Sono 62mila i ricorsi ancora pendenti dinanzi alla Corte europea dei diritti dell’uomo, con un incremento del 22% rispetto al 2019 (59.800). Il maggior numero di ricorsi pendenti riguardano la Russia, la Turchia (che segna un più 27% rispetto al 2019), l’Ucraina, la Romania e l’Italia (che segna 3.469 ricorsi pendenti, il 5,5% del totale). Nel 2020, inoltre, l’Italia è stata destinataria di 17 sentenze: 14 di “condanna” (cinque sull’articolo 6 relativo all’equità del processo e quattro per l’articolo 5 sul diritto alla libertà e alla sicurezza) e tre di “assoluzione”. E’ quanto risulta dalla relazione annuale presentata il 28 gennaio 2021 con riguardo all’attività della Corte di Strasburgo nel 2020, che chiude un anno difficile, in cui i diritti umani sono stati messi a rischio anche a causa degli effetti delle restrizioni dovute alla pandemia (Annual_report_2020, Stats_analysis_2020).
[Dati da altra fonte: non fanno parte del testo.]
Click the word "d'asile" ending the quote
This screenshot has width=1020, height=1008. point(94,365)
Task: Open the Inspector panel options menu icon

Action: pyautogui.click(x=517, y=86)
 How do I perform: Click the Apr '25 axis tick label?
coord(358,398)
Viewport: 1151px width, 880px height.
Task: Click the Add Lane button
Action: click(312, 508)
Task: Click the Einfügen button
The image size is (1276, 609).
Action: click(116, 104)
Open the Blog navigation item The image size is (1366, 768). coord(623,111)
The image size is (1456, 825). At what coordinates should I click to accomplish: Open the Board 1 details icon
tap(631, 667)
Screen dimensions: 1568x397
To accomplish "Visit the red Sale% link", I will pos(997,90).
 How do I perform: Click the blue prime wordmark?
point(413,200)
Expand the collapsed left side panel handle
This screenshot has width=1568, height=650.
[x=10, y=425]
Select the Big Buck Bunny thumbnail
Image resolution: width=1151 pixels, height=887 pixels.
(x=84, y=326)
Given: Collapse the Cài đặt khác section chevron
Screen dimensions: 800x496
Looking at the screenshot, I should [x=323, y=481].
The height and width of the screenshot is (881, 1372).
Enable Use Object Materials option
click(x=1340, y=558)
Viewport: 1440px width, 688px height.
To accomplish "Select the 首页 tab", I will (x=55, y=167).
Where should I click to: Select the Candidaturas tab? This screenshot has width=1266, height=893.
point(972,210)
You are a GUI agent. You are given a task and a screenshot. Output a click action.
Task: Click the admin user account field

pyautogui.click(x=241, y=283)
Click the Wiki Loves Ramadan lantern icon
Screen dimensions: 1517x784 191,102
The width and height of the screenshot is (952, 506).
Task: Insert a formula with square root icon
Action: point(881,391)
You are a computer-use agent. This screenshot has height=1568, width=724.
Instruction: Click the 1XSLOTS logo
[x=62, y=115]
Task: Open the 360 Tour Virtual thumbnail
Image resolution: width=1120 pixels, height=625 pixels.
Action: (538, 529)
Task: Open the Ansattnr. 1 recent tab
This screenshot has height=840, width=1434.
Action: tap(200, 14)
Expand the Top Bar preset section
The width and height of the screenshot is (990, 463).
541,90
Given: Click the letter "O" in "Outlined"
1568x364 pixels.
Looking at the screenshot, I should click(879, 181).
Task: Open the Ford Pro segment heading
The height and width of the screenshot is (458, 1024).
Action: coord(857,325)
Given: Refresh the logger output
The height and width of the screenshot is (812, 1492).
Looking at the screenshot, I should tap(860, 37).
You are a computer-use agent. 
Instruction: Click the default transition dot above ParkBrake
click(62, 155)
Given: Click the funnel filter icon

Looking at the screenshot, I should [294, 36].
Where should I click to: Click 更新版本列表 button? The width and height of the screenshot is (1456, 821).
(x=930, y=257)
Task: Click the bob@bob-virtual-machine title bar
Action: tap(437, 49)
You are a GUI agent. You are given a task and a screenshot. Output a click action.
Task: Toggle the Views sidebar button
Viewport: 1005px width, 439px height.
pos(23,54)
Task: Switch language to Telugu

E, per il primo anno dall’inizio delle sue attività, la Corte europea ha dovuto attivare lo svolgimento dei procedimenti da remoto, assicurando così il pieno funzionamento delle proprie attività.
Vediamo i dati. Nel 2020 sono stati presentati più di 37mila ricorsi (il 3% in meno rispetto al 2019). Ben 32.232 ricorsi sono stati dichiarati irricevibili. Le sentenze sono state 871 (884 nel 2019). Il numero più alto di pronunce, nel complesso, ha riguardato l’articolo 6 (equo processo), il diritto alla libertà e sicurezza (articolo 5), il divieto di trattamenti inumani o degradanti (articolo 3), 122 il diritto di proprietà (articolo 1 del Protocollo n. 1), 85 l’articolo 2 sul diritto alla vita e 85 il diritto a un rimedio giurisdizionale effettivo (articolo 13). Tra il 2017 e il 2020 i ricorsi italiani attribuiti a una formazione giurisdizionale della Corte sono aumentati: erano 1.374 nel 2017, 1.692 nel 2018, 1.454 nel 2019, per arrivare a 1.497 nel 2020.
Molte le sentenze significative che hanno toccato anche questioni nuove: così, il dramma della violenza domestica ha portato la Corte europea a pronunciarsi, con la sentenza dell’11 febbraio 2020, Buturuga contro Romania (ricorso n. 56867/15), sul cyberbullismo e sugli obblighi positivi degli Stati nella protezione dei minori nei casi di maltrattamenti da parte dei genitori. Inoltre, per la prima volta – si legge nella relazione annuale – la Grande Camera ha affrontato la questione dell’applicabilità dell’articolo 4 (divieto di schiavitù e di lavori forzati) ai casi di traffico di donne e sfruttamento della prostituzione (S.M. contro Croazia, sentenza del 25 giugno 2020, ricorso n. 60561/14). Ormai pienamente operativo il Protocollo n. 16, con la Grande Camera che continua a ricevere richieste di pareri.